Posted on July 18, 2012 at 10:54 AM

Bradley Handwerger / WWLTV.com Sports Reporter
Email: bhandwerger@wwltv.com | Twitter: @wwltvsports

THIBODAUX, La. – Ryan Griffin has a simple explanation for why, suddenly, Tulane is beginning to make noise in recruiting.

It has everything to do with first-year head coach Curtis Johnson.

But it has nothing to do with Johnson’s coaching background, including time with the Saints during their Super Bowl run or Miami during one of the national championship runs.

“I’m pretty sure he’s related to every person in the city in some way, shape or form,” Griffin said. “He doesn’t even need the Saints or Miami thing, especially when it comes to recruiting. He knows everybody so he’s getting everyone involved and he has everyone there.

Griffin, a redshirt senior, understands the differences Johnson is making. The team’s starting quarterback for the past two seasons has seen a difference in his teammates' motivation level already.

“He has been amazing,” Griffin said. “He’s out there with us every morning whenever we’re working out. He’ll be out there at 6 in the morning in his workout gear. He’ll be busting his butt and he’s doing bleachers, doing ladders, doing all the drills that we’re doing. Yelling at us, saying he’s doing better than us.

“He’s really motivating everybody. He’s really the center of the buzz that’s surrounding our program right now.”

The Tulane quarterback spoke while at the Manning Passing Academy. Though he doesn’t get the national recognition that fellow academy counselors Zach Mettenberger, A.J. McCarron or Matt Barkley receive, he’s not worried about that.

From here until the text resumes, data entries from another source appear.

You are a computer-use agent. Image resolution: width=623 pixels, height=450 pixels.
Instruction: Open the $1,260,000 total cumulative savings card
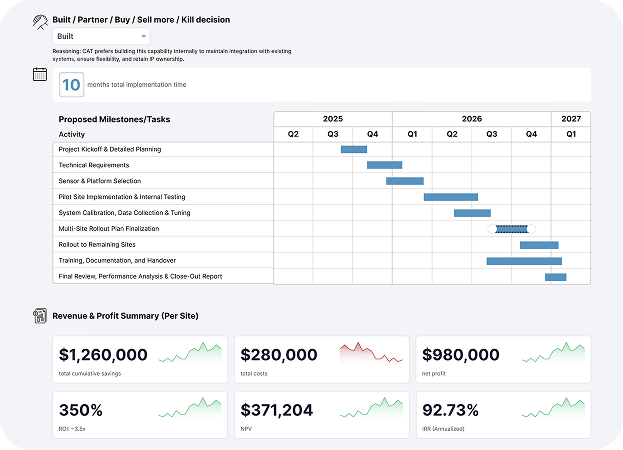[140, 358]
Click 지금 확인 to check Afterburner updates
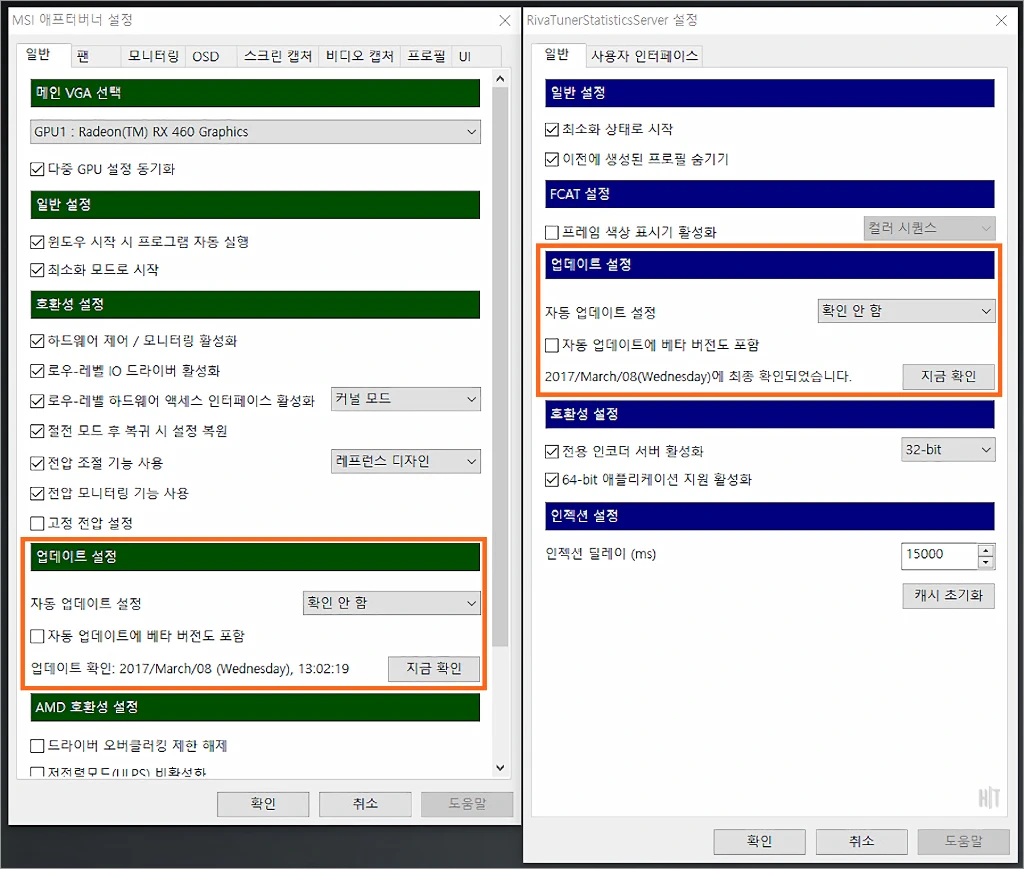 pyautogui.click(x=434, y=668)
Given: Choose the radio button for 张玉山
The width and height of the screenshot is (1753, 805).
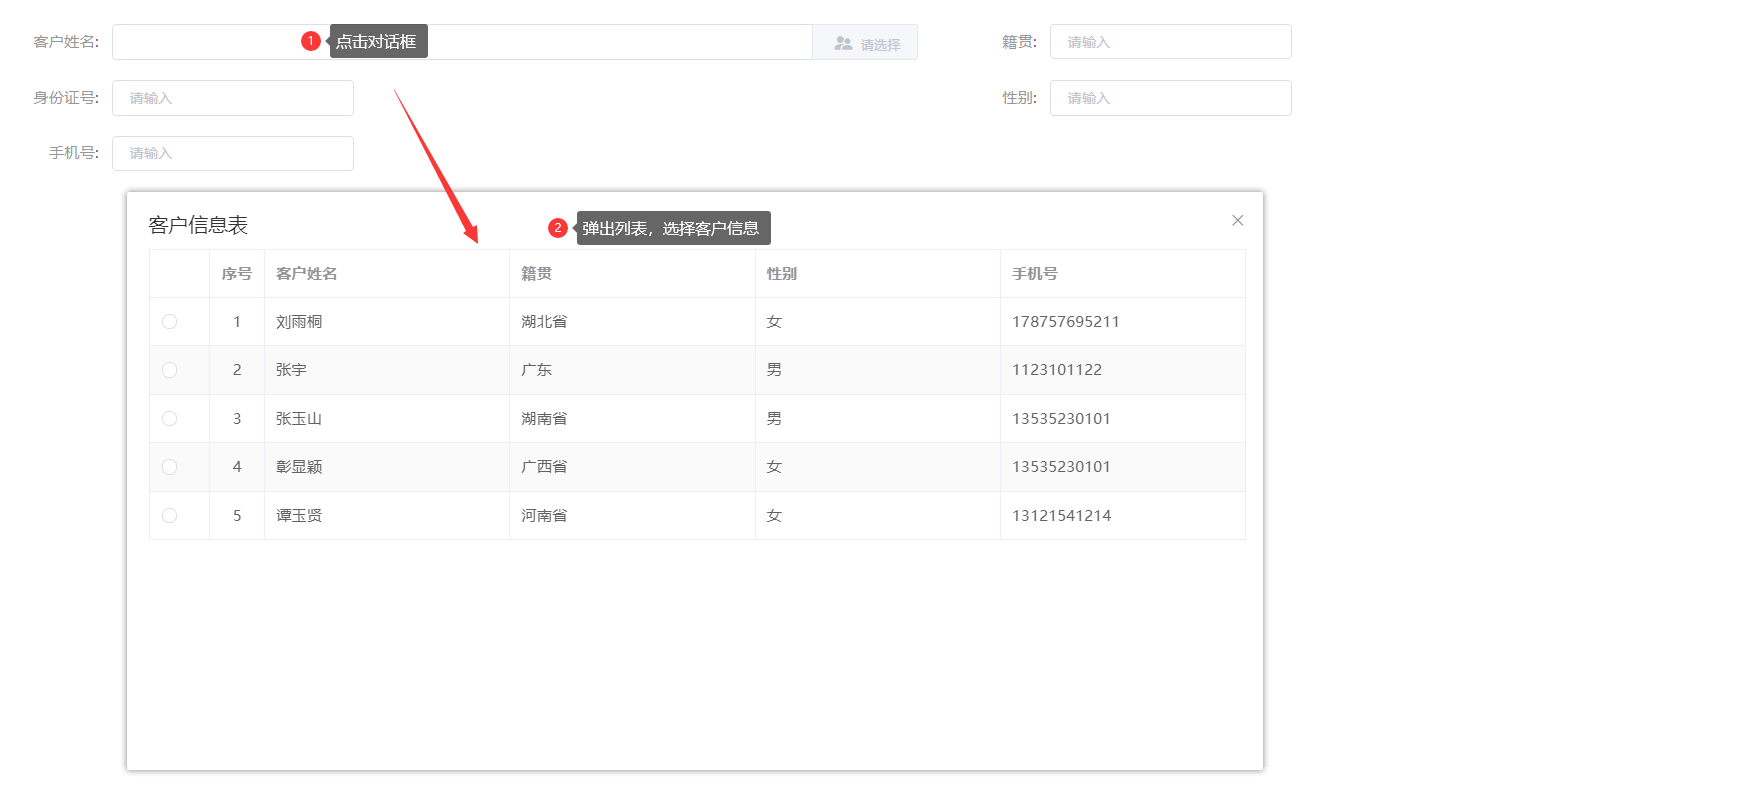Looking at the screenshot, I should click(x=170, y=419).
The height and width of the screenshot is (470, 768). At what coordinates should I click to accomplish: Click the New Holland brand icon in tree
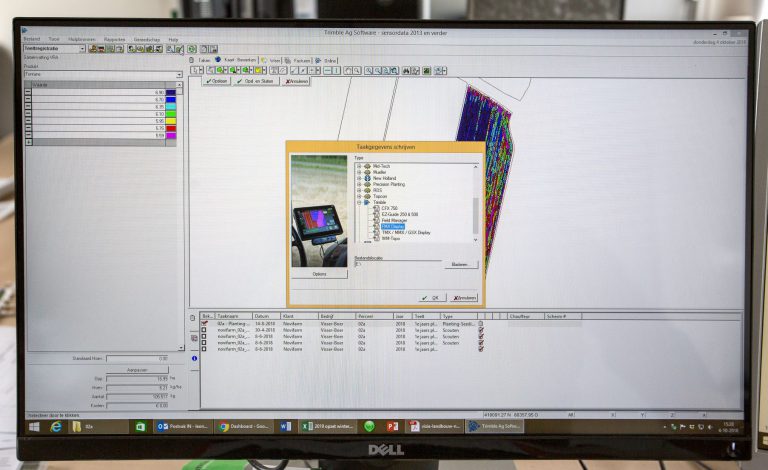tap(368, 178)
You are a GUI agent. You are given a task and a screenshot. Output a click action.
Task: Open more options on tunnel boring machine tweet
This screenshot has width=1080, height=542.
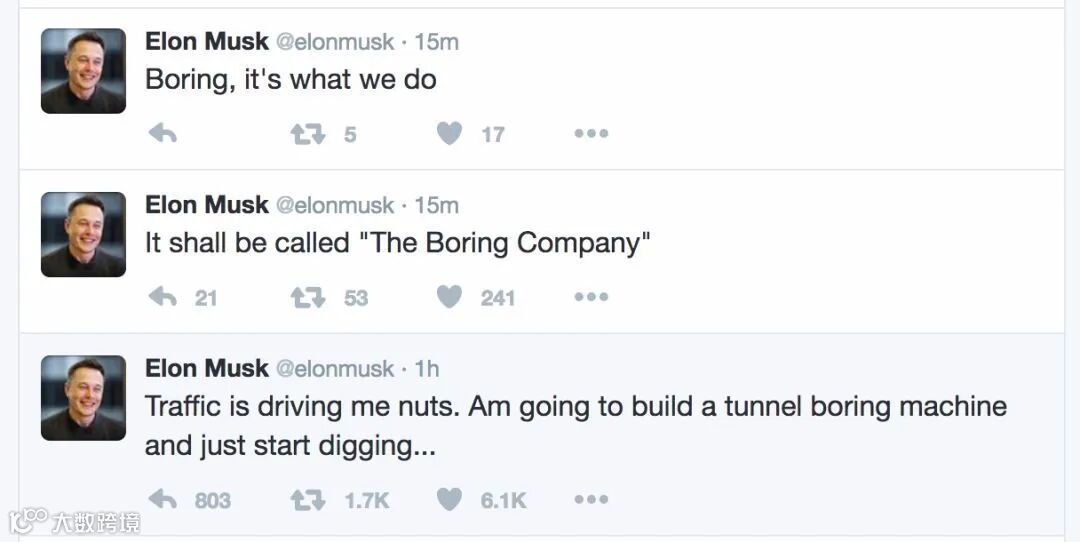tap(591, 499)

His only goal right now is to help turn around a Green Wave program that has lingered in mediocrity for the better part of the past decade.

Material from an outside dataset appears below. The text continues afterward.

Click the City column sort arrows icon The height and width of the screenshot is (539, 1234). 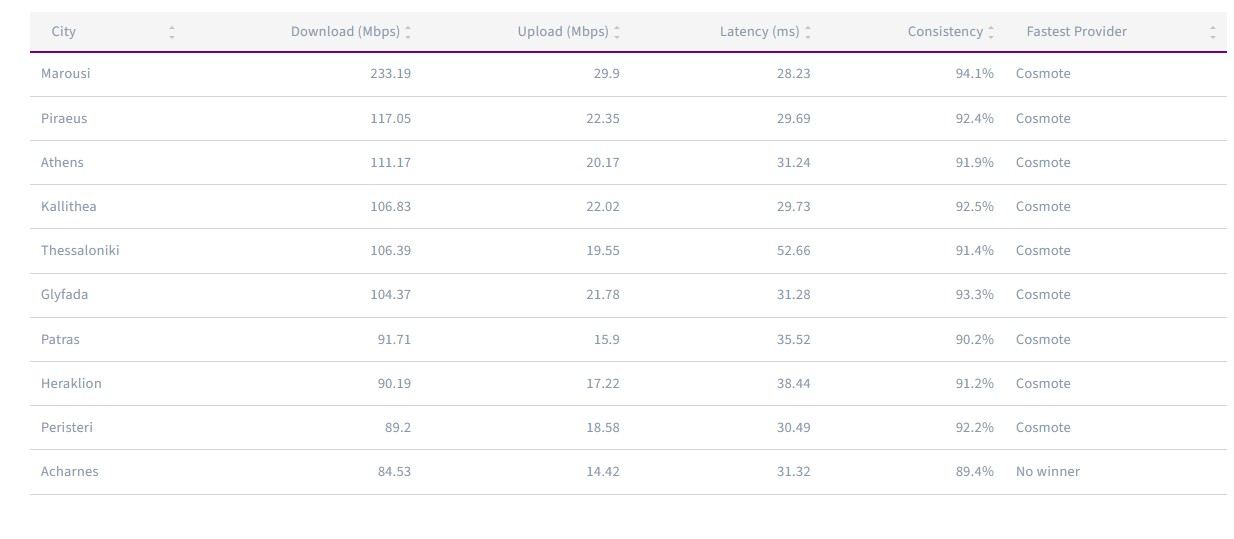tap(172, 32)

And he thinks Johnson is the guy who can make it happen.

“Some guys won’t buy in and C.J. isn’t afraid to get rid of them,” Griffin said. “He already has gotten rid of a few. He has the program going in the right direction and everyone is buying in because we believe in him.”

The biggest thing thus far, according to Griffin, is the accountability Johnson has brought into the program.

No more can players slide by not studying the playbook. Not with Johnson in charge.

“In the past, guys, they could get away with not studying their playbook after practice,” Griffin said. “We’re running the Saints offense so you literally have to be in your playbook every night before practice. If you’re not, it reflects on the field. You won’t line up correctly. You won’t run the right route. That’s how he knows that people aren’t doing what they should be doing.”

Despite the youth movement Johnson is likely going with in his first year, he’s still relying on veteran leadership and Griffin is one of the main ones Johnson is turning to.

Griffin is accepting the role.

“It’s really important for us as older guys – you can either fight it or you can go with it and move forward,” Griffin said. “I think a lot of the other guys have been real good, real mature about accepting the fact that it is the new regime and it is a different philosophy.”

Griffin only wishes he’d be here for the complete turn-around when the new stadium is built.

“I just can’t imagine once we have a new stadium what it’s going to be like,” the quarterback said. “He’s going to get LSU’s recruits. I’m serious. He’s unbelievable. He’s already stealing people from SEC schools. He’s the real deal.”